-------- Excerpted records
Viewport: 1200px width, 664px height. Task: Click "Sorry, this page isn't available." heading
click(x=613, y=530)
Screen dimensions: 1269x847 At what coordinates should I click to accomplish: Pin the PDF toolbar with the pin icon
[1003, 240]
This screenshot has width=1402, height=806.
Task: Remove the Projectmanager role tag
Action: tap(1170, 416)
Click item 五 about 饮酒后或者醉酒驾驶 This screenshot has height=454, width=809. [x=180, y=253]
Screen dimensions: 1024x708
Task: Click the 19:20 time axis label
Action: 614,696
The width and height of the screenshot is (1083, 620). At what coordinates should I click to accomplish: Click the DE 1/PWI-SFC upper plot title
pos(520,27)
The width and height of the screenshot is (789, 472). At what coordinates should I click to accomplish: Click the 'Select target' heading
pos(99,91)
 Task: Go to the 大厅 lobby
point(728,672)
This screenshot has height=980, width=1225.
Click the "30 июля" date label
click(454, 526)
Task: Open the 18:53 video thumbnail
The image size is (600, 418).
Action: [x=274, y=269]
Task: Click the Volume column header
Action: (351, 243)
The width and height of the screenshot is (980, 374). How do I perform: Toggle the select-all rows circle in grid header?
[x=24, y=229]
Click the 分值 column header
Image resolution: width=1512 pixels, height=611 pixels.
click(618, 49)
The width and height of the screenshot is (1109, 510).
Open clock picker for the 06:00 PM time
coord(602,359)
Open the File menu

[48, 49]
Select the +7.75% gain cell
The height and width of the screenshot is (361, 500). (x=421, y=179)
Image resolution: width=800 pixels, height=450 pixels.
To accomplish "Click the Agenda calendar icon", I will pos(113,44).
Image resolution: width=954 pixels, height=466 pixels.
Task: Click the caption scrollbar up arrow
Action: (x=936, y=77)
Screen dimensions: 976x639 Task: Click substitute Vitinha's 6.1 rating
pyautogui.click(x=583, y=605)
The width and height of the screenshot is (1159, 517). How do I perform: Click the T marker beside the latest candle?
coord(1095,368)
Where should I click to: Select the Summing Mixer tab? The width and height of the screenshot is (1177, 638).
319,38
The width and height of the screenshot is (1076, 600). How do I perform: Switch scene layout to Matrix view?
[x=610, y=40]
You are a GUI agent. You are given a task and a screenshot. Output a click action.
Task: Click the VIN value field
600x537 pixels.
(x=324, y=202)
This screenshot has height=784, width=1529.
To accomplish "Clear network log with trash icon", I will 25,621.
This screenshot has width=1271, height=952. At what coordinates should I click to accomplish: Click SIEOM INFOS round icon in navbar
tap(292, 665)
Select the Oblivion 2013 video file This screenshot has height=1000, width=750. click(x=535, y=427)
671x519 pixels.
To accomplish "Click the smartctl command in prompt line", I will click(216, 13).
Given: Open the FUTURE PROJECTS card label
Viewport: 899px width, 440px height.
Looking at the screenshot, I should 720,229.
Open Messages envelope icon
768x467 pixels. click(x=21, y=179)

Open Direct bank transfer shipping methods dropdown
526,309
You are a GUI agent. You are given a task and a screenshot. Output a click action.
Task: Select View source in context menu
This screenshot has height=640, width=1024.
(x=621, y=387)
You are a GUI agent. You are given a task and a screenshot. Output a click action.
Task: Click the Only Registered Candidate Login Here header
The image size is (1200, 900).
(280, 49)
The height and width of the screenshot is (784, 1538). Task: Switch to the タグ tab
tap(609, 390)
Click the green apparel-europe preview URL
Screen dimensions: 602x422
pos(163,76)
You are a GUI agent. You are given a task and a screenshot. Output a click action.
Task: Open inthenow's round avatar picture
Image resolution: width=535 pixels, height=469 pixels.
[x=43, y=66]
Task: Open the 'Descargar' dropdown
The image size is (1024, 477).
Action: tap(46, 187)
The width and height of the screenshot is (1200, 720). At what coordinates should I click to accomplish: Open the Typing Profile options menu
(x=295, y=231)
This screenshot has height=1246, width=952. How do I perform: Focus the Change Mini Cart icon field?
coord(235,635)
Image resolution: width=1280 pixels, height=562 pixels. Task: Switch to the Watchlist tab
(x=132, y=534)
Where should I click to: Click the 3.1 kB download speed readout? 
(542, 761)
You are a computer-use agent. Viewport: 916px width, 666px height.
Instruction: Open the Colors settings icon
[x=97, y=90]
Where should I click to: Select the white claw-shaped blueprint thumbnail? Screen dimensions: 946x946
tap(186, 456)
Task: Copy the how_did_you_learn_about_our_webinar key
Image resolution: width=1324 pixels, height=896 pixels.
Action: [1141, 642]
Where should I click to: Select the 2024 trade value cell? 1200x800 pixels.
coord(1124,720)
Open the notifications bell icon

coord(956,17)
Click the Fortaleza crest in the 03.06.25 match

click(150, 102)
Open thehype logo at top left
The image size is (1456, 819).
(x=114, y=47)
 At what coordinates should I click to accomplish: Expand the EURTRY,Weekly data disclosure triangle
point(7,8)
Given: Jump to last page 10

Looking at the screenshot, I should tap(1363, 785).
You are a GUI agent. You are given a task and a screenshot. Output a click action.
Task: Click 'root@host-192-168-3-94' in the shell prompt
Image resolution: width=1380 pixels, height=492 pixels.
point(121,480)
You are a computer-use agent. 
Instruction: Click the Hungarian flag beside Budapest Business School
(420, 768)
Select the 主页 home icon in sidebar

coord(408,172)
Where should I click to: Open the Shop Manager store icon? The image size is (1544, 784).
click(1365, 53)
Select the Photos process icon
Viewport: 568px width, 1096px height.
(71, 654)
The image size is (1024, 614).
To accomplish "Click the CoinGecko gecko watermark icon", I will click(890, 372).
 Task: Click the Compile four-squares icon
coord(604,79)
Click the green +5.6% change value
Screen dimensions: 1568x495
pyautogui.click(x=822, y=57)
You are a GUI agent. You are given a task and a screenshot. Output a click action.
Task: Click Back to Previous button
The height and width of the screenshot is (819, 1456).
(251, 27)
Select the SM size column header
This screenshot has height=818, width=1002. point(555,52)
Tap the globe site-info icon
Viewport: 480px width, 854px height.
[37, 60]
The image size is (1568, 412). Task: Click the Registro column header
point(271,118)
----------------
■ **What is expected**
Please reproduce all of the data above, word for word.

■ **Response to this exercise**
Viewport: 1200px width, 664px height. Task: Click "Sorry, this page isn't available." heading
click(x=613, y=530)
Screen dimensions: 1269x847 At what coordinates should I click to accomplish: Pin the PDF toolbar with the pin icon
[1003, 240]
This screenshot has width=1402, height=806.
Task: Remove the Projectmanager role tag
Action: tap(1170, 416)
Click item 五 about 饮酒后或者醉酒驾驶 This screenshot has height=454, width=809. [x=180, y=253]
Screen dimensions: 1024x708
Task: Click the 19:20 time axis label
Action: 614,696
The width and height of the screenshot is (1083, 620). At what coordinates should I click to accomplish: Click the DE 1/PWI-SFC upper plot title
pos(520,27)
The width and height of the screenshot is (789, 472). At what coordinates should I click to accomplish: Click the 'Select target' heading
pos(99,91)
 Task: Go to the 大厅 lobby
point(728,672)
This screenshot has height=980, width=1225.
Click the "30 июля" date label
click(454, 526)
Task: Open the 18:53 video thumbnail
The image size is (600, 418).
Action: [x=274, y=269]
Task: Click the Volume column header
Action: (351, 243)
The width and height of the screenshot is (980, 374). How do I perform: Toggle the select-all rows circle in grid header?
[x=24, y=229]
Click the 分值 column header
Image resolution: width=1512 pixels, height=611 pixels.
click(618, 49)
The width and height of the screenshot is (1109, 510).
Open clock picker for the 06:00 PM time
coord(602,359)
Open the File menu

[48, 49]
Select the +7.75% gain cell
The height and width of the screenshot is (361, 500). (x=421, y=179)
Image resolution: width=800 pixels, height=450 pixels.
To accomplish "Click the Agenda calendar icon", I will pos(113,44).
Image resolution: width=954 pixels, height=466 pixels.
Task: Click the caption scrollbar up arrow
Action: (x=936, y=77)
Screen dimensions: 976x639 Task: Click substitute Vitinha's 6.1 rating
pyautogui.click(x=583, y=605)
The width and height of the screenshot is (1159, 517). How do I perform: Click the T marker beside the latest candle?
coord(1095,368)
Where should I click to: Select the Summing Mixer tab? The width and height of the screenshot is (1177, 638).
319,38
The width and height of the screenshot is (1076, 600). How do I perform: Switch scene layout to Matrix view?
[x=610, y=40]
You are a GUI agent. You are given a task and a screenshot. Output a click action.
Task: Click the VIN value field
600x537 pixels.
(x=324, y=202)
This screenshot has height=784, width=1529.
To accomplish "Clear network log with trash icon", I will 25,621.
This screenshot has width=1271, height=952. At what coordinates should I click to accomplish: Click SIEOM INFOS round icon in navbar
tap(292, 665)
Select the Oblivion 2013 video file This screenshot has height=1000, width=750. click(x=535, y=427)
671x519 pixels.
To accomplish "Click the smartctl command in prompt line", I will click(216, 13).
Given: Open the FUTURE PROJECTS card label
Viewport: 899px width, 440px height.
Looking at the screenshot, I should 720,229.
Open Messages envelope icon
768x467 pixels. click(x=21, y=179)

Open Direct bank transfer shipping methods dropdown
526,309
You are a GUI agent. You are given a task and a screenshot. Output a click action.
Task: Select View source in context menu
This screenshot has height=640, width=1024.
(x=621, y=387)
You are a GUI agent. You are given a task and a screenshot. Output a click action.
Task: Click the Only Registered Candidate Login Here header
The image size is (1200, 900).
(280, 49)
The height and width of the screenshot is (784, 1538). Task: Switch to the タグ tab
tap(609, 390)
Click the green apparel-europe preview URL
Screen dimensions: 602x422
pos(163,76)
You are a GUI agent. You are given a task and a screenshot. Output a click action.
Task: Open inthenow's round avatar picture
Image resolution: width=535 pixels, height=469 pixels.
[x=43, y=66]
Task: Open the 'Descargar' dropdown
The image size is (1024, 477).
Action: tap(46, 187)
The width and height of the screenshot is (1200, 720). At what coordinates should I click to accomplish: Open the Typing Profile options menu
(x=295, y=231)
This screenshot has height=1246, width=952. How do I perform: Focus the Change Mini Cart icon field?
coord(235,635)
Image resolution: width=1280 pixels, height=562 pixels. Task: Switch to the Watchlist tab
(x=132, y=534)
Where should I click to: Click the 3.1 kB download speed readout? 
(542, 761)
You are a computer-use agent. Viewport: 916px width, 666px height.
Instruction: Open the Colors settings icon
[x=97, y=90]
Where should I click to: Select the white claw-shaped blueprint thumbnail? Screen dimensions: 946x946
tap(186, 456)
Task: Copy the how_did_you_learn_about_our_webinar key
Image resolution: width=1324 pixels, height=896 pixels.
Action: [1141, 642]
Where should I click to: Select the 2024 trade value cell? 1200x800 pixels.
coord(1124,720)
Open the notifications bell icon

coord(956,17)
Click the Fortaleza crest in the 03.06.25 match

click(150, 102)
Open thehype logo at top left
The image size is (1456, 819).
(x=114, y=47)
 At what coordinates should I click to accomplish: Expand the EURTRY,Weekly data disclosure triangle
point(7,8)
Given: Jump to last page 10

Looking at the screenshot, I should tap(1363, 785).
You are a GUI agent. You are given a task and a screenshot. Output a click action.
Task: Click 'root@host-192-168-3-94' in the shell prompt
Image resolution: width=1380 pixels, height=492 pixels.
point(121,480)
You are a computer-use agent. 
Instruction: Click the Hungarian flag beside Budapest Business School
(420, 768)
Select the 主页 home icon in sidebar

coord(408,172)
Where should I click to: Open the Shop Manager store icon? The image size is (1544, 784).
click(1365, 53)
Select the Photos process icon
Viewport: 568px width, 1096px height.
(71, 654)
The image size is (1024, 614).
To accomplish "Click the CoinGecko gecko watermark icon", I will click(890, 372).
 Task: Click the Compile four-squares icon
coord(604,79)
Click the green +5.6% change value
Screen dimensions: 1568x495
pyautogui.click(x=822, y=57)
You are a GUI agent. You are given a task and a screenshot. Output a click action.
Task: Click Back to Previous button
The height and width of the screenshot is (819, 1456).
(251, 27)
Select the SM size column header
This screenshot has height=818, width=1002. point(555,52)
Tap the globe site-info icon
Viewport: 480px width, 854px height.
[37, 60]
The image size is (1568, 412). Task: Click the Registro column header
point(271,118)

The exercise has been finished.